-小さな贈り物-
「う〜ん、やっぱり難しいなぁ…」
参考書とにらめっこするも遅々として進まないペン。
その時、ドアがノックされ。
「真行寺くん、ご飯が出来たわよ。休憩入れたら。あーくんも、もう帰ってくると思うから」
「あ、はい。有難うございます。すぐ降りていきます」
冬休みから三学期になり、受験勉強も最終段階な真行寺は、只今、三洲宅にて集中勉強中なのだ。
遡る事三週間ほどまえ。
二学期最後の麓でのデート中。
「お前、終業式終わったら、受験で三学期は登校しないんだろ?」
「ですね。一応、そのつもりっす」
「なら、親に許可貰ってこい」
「は?何の?」
「家庭教師してやるから。俺の家で集中的に勉強する。いいな?」
「ええっ!うっそっ!アラタさん、マジで?いいの?夏休みよりグレード・アップじゃん!わお、やたぁーーー」
「馬鹿かお前は。受験勉強だけだ」
その言葉に、姿勢を正した真行寺は。
「にしてもですよ、いいんすか、アラタさん家…。一か月半くらいかもしれないのに…」
「もう、親には言ってある。真行寺くんの為なら大歓迎だってさ。お前、母さんに気に入られてるから」
「えへへ、それほどでも…」
意味もなくにやける真行寺に、思わず、平手で頭を叩いてやる。
頭を押さえて涙目な真行寺。
「もう、暴力反対ですって。アラタさん、凶暴過ぎ…」
「とにかく、第一志望に合格したいんだろ?なら、言う事聞けよ。
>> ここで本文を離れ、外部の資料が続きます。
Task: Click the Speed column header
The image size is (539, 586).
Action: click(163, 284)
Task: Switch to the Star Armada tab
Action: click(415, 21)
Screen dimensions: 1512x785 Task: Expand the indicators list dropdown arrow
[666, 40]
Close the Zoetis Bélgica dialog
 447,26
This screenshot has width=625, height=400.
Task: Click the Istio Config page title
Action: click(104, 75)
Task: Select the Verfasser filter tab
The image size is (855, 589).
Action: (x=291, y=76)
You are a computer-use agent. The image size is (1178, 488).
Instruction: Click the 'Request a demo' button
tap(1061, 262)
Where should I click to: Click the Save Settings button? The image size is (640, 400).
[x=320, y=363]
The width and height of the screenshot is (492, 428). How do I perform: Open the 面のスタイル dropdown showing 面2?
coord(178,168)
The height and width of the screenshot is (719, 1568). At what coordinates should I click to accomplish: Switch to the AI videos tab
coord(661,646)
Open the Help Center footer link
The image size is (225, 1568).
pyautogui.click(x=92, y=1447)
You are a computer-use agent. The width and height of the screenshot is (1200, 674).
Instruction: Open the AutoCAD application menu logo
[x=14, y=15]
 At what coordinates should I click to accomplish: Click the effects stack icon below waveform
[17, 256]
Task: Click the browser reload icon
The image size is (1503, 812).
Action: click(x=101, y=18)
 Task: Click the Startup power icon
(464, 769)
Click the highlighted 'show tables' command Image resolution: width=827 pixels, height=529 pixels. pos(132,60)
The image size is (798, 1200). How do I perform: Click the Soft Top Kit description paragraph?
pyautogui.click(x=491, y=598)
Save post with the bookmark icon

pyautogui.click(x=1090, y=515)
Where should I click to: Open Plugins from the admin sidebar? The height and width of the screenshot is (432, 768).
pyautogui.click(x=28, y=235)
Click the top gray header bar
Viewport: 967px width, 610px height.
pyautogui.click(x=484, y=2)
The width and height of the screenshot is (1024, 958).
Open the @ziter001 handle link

その代り、親にちゃんと許可とること」
「ありがとうございます」
「滑り止めの二校は大丈夫だろうけど、お前の場合、第一志望がなぁ…」
身も蓋もない三洲の言葉は真実で、穴があったら入りたい。
「そのかわり―――」
三洲の目が細められる。
なんか嫌な予感が頭の隅をよぎった真行寺だった。
そんなこんなで、三洲の家に下宿させてもらいながら受験勉強中な真行寺は、三洲から言い渡された「そのかわり」の交換条件を飲んだのだった。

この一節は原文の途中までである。